React.js and Components vs. Templates
“React is all about modular, composable components,” according to the tutorial. Riot.js emulates the React philosophy that “templates separate technologies, not concerns,” so they “focus on reusable components instead of templates.” As far as I can tell, Angular 2.0 embraces components as well.
Components are great, but what about building an application? Within an application, only a handful of things may be generic, reusable components. Much of the UI in a custom application
is, well, custom. The limitations of React’s JSX syntax, in particular the difficulty of doing conditionals or loops in-line,
pushes you to slice up your pages into granular components (e.g., CommentList
, Comment
, etc.) This is fine if those components are reusable, but if they’re one-offs, it breaks
the flow and makes the code harder to read. I’ve worked on projects where the team moved the opposite direction and consolidated their JS into less granular components, because the
context-switch between multiple files to complete a single task created too much friction.

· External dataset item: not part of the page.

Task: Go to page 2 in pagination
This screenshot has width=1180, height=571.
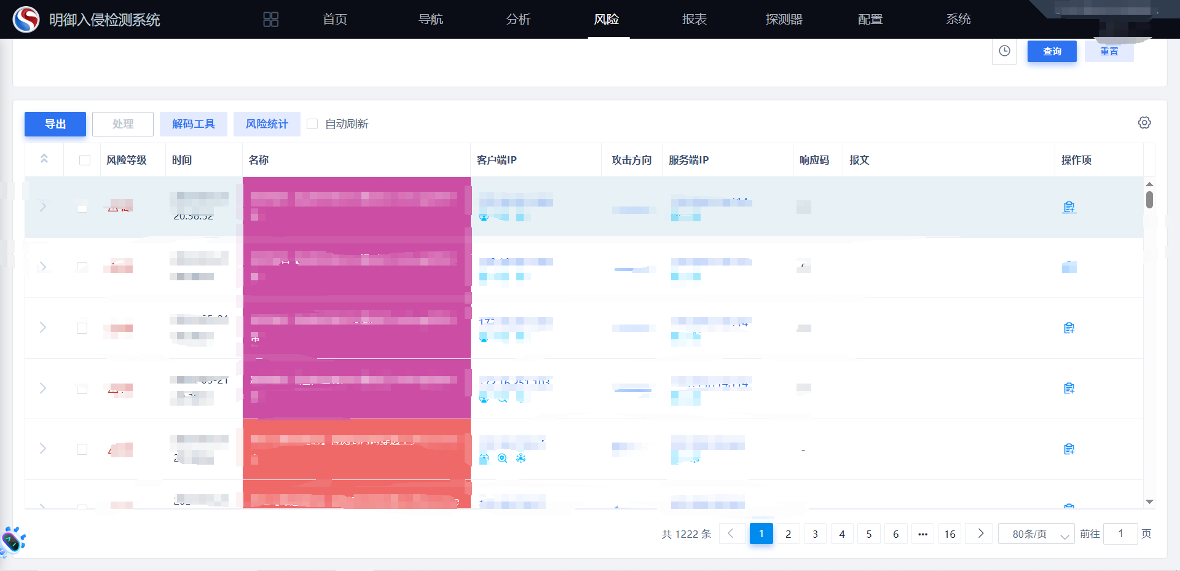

If React embraced conditionals and loops in JSX, it might be possible to treat a custom panel as a single monolithic component, like you
could in Angular 1.x (not sure about 2.x), Knockout or Ember. There might be some challenges in isolating changes to portions of the panel (for example, to recalculate computed
properties), because render
re-renders the whole component, and React’s solution is to split things up into more granular components whose state can be set and which can be re-rendered
independently. I found ways to work around this in Riot.js, by introducing inline
component demarcations to isolate update events, but I admit this is a crude POC that might not always work well in practice.
Then again, this all might be moot when we can stop supporting IE8 and overload Object.defineProperty
to transparently watch objects for changes, like vue.js does,
or take advantage of Object.observe
when browsers support it natively. When old versions of IE finally die, maybe the JS world will change yet again.